> **MATERIAL PROVIDED**:
::::

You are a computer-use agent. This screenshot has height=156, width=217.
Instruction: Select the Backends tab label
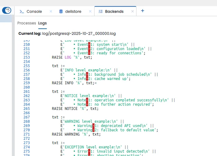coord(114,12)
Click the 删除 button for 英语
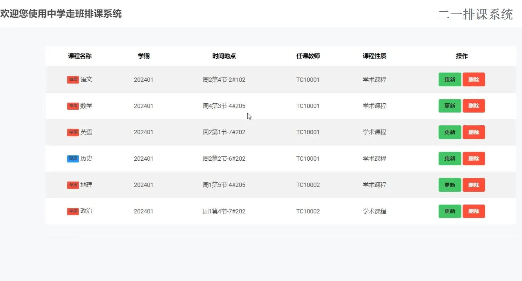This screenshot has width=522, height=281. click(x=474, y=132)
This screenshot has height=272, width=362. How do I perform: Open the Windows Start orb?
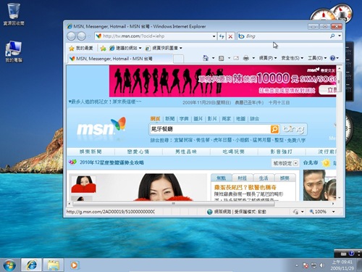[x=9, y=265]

::::

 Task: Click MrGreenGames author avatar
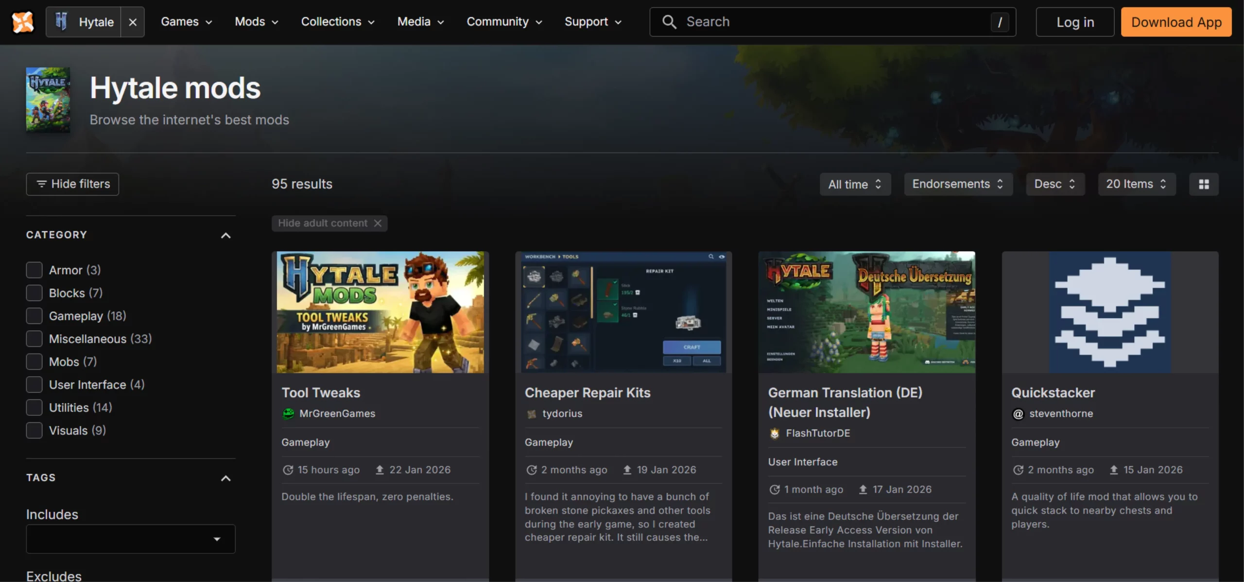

::::

> **GOAL OF THE EXERCISE**: Can you give the rows from the line with "You are a computer-use" up to and including the line with "[x=9, y=265]" as a Markdown table with columns Index and Line, leaving out blank lines and the pictures?

> **ANSWER TO THE EXERCISE**:
| Index | Line |
|---|---|
| 1 | You are a computer-use agent. This screenshot has height=156, width=217. |
| 2 | Instruction: Select the Backends tab label |
| 3 | coord(114,12) |
| 4 | Click the 删除 button for 英语 |
| 5 | This screenshot has width=522, height=281. click(x=474, y=132) |
| 6 | This screenshot has height=272, width=362. How do I perform: Open the Windows Start orb? |
| 7 | [x=9, y=265] |